■ Work instructions:
**A.** In the passage on cytokine-mediated cell-cell interactions in ImmuneXpresso, how many of the 158 paths supported by the gene expression data could be assigned directionality?
**B.** Extend the passage on cytokine-mediated cell-cell interactions in ImmuneXpresso, picking up after its final sentence.

■ Selected extract:
- Opening Delimiter -

Filtering the 309 ImmuneXpresso paths by requiring one of the cells to express a cytokine while the other expresses its receptor drops the number of interactions to 158 of which 30 are auto-regulatory (same cell expresses both the cytokine and the receptor). The remaining 151 non-functional paths are either a byproduct of the network representation, or appear as such due to the threshold we set as to which genes should be considered expressed (see 2.2). Furthermore, as we observed, many of the cytokines and receptors are exclusively expressed on one of the two cells. Therefore, unlike the directionless interactions ImmuneXpresso currently reports, many of the cytokine mediated cell-cell interactions we infer from the gene expression data are directional. Of the 158 ImmuneXpresso paths supported by the gene expression data, we can assign directionality to 76. Last, we can ask the reverse question, namely how many of the possible cytokine mediated, cell-cell interactions appear in the gene expression data, and cannot be traced to any path in ImmuneXpresso. We find 27 such paths, 21 of which we could not find in the manually curated cytokine databases11,12
. Each represents a hypothetical cytokine mediated cell-cell interaction that can be tested experimentally.

- Closing Delimiter -

■ Supplied material:
- Opening Delimiter -

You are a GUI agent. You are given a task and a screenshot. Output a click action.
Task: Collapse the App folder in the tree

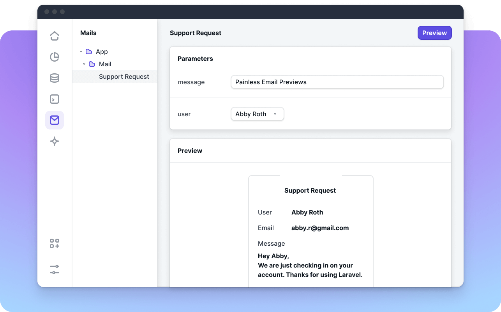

- Closing Delimiter -

■ Outputs by task:
**A.** 76

**B.**
The utility of a knowledgebase in machine computable format stands out when conducting high throughput discovery driven experiments. In such experiments, researches rarely have expert knowledge in all of the variables being assayed and the number of results from experiments is often very high. Thus, it may be difficult to prioritize findings and link them to one another or to previous discoveries, to establish a comprehensive perspective. As a proof of principle, we analyzed serum cytokine and cell subset frequency data measured at the Stanford Human Immune Monitoring Core for 29 individuals, males and females of varying ages. Of the 41 detected interactions (see 2.5), 18 were between a cell and a cytokine covered in the present ImmuneXpresso lexicon version (see Data sources 2.1). Remarkably, ImmuneXpresso could verify each of those 18 and match it with a reported interaction in the literature. For example, an interaction between IL-15 and CTLs, which was deduced by our algorithm by the positive correlation observed between IL-15 and CTLs, was detected 9 times in abstract sentences by ImmuneXpresso, from such sentences as `These findings identify a novel CTL costimulatory pathway regulated by IL-15 and suggest that tissues can fine-tune the activation of effector T cells based on the presence or absence of stress and inflammation'15
. Comparison of a second dataset, in which interactions of 13 cytokines were experimentally identified with spleen derived CD4+ T-helper cells, showed that ImmuneXpresso could validate 10 out of the 13 observed interactions. Manual searches for the other three interactions was able to confirm one additional interaction not captured by ImmuneXpresso. Each such interaction suggests a testable hypothesis which requires considerable time and resources to test. As datasets grow larger, machine identification and prioritization of novel findings to follow up on is key.